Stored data
==*==

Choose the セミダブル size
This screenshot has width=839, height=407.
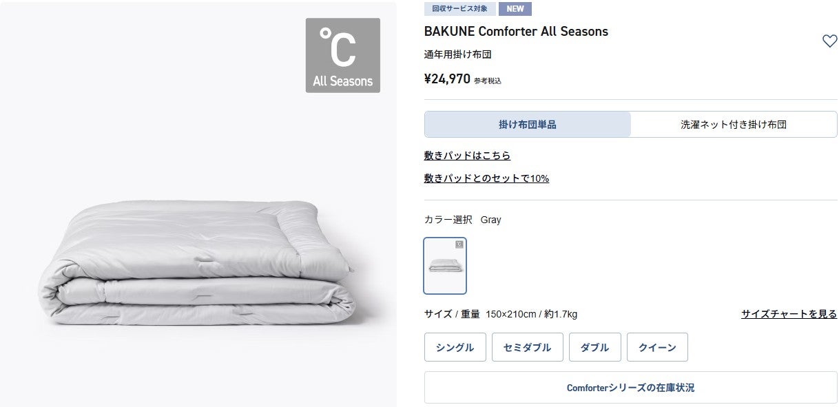pos(528,347)
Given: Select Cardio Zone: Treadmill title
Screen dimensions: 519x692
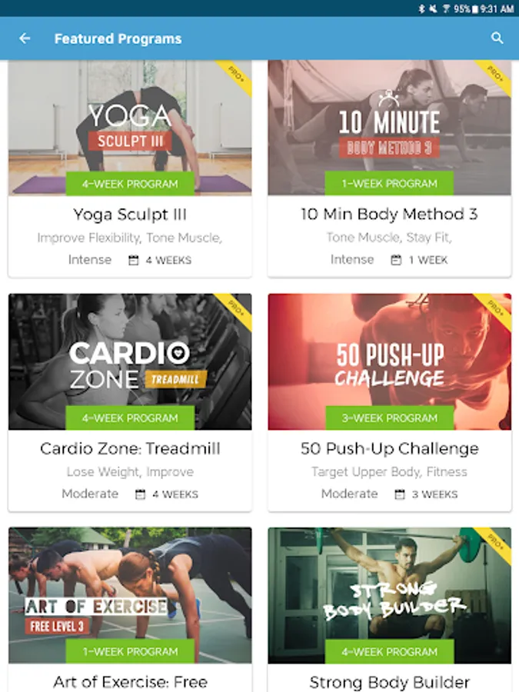Looking at the screenshot, I should click(130, 448).
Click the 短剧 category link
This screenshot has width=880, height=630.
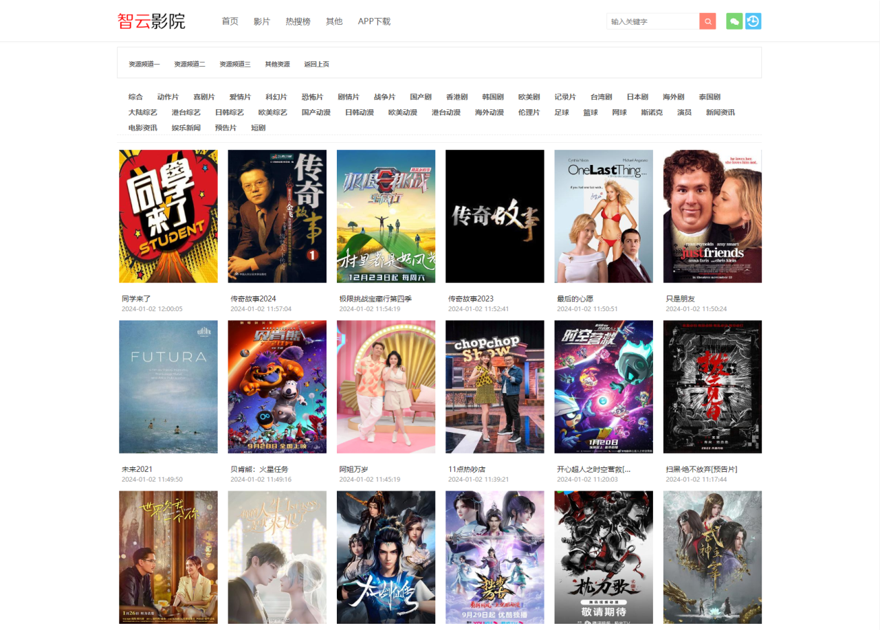[258, 128]
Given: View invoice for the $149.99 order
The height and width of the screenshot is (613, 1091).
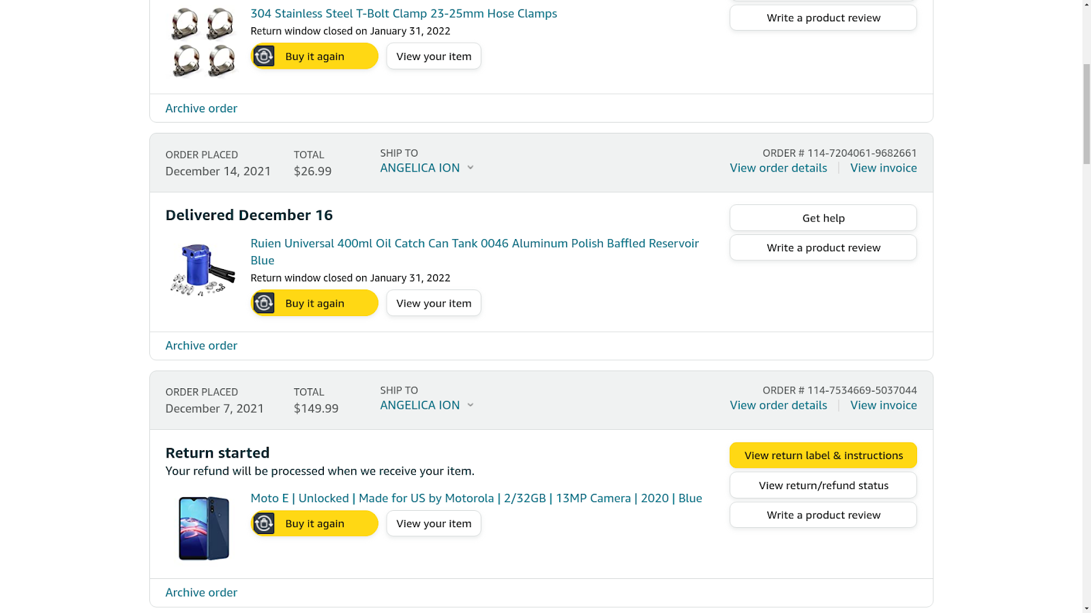Looking at the screenshot, I should [x=883, y=405].
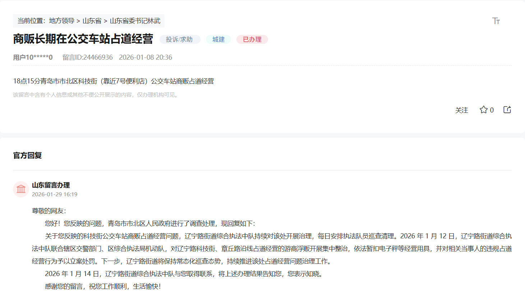Click the 已办理 status badge
This screenshot has height=298, width=525.
252,40
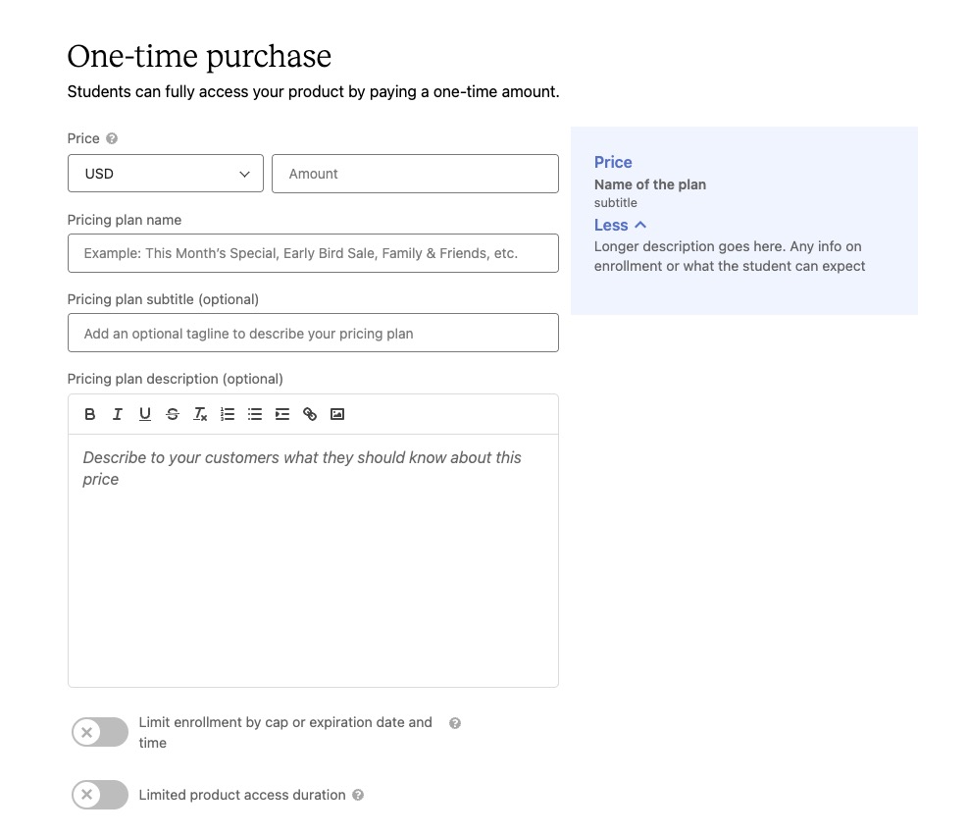Show help for limit enrollment option

[455, 723]
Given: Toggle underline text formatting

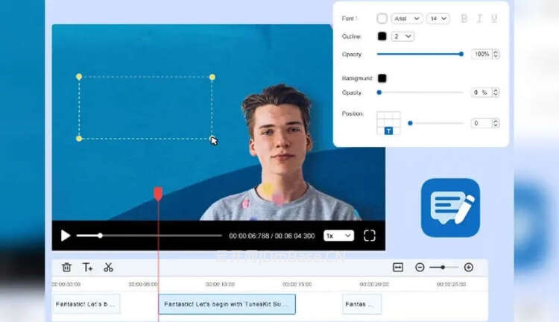Looking at the screenshot, I should [494, 19].
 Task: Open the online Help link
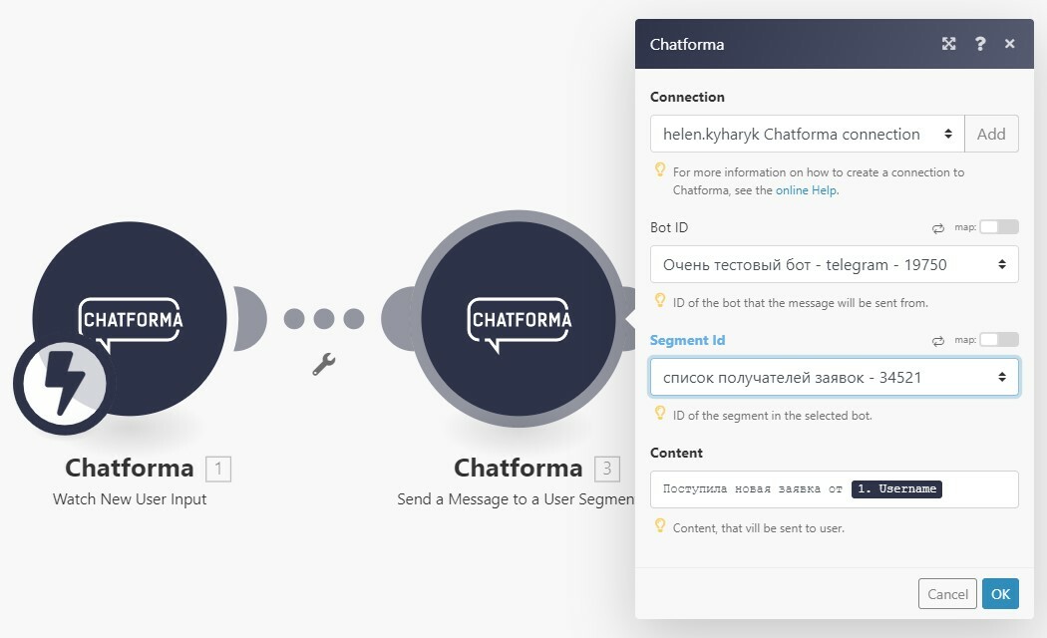click(806, 189)
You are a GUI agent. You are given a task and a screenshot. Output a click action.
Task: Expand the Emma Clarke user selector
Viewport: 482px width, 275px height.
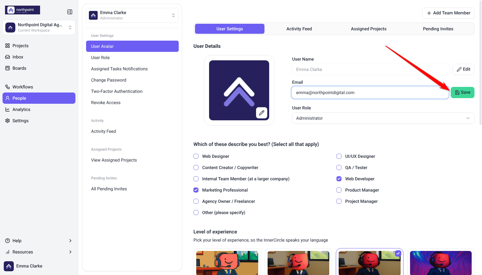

==*==

**What to produce**
Each entry, start to finish, goes into your copy exactly; the pictures stay out.

**Solution**
Choose the セミダブル size
This screenshot has width=839, height=407.
pos(528,347)
Given: Select Cardio Zone: Treadmill title
Screen dimensions: 519x692
Looking at the screenshot, I should click(130, 448).
Click the 短剧 category link
This screenshot has width=880, height=630.
[258, 128]
Given: View invoice for the $149.99 order
The height and width of the screenshot is (613, 1091).
Looking at the screenshot, I should [x=883, y=405].
Click the 已办理 status badge
This screenshot has height=298, width=525.
252,40
Show help for limit enrollment option

[455, 723]
Given: Toggle underline text formatting

Looking at the screenshot, I should [494, 19].
 Task: Open the online Help link
click(806, 189)
You are a GUI agent. You are given a task and a screenshot. Output a click action.
Task: Expand the Emma Clarke user selector
Viewport: 482px width, 275px height.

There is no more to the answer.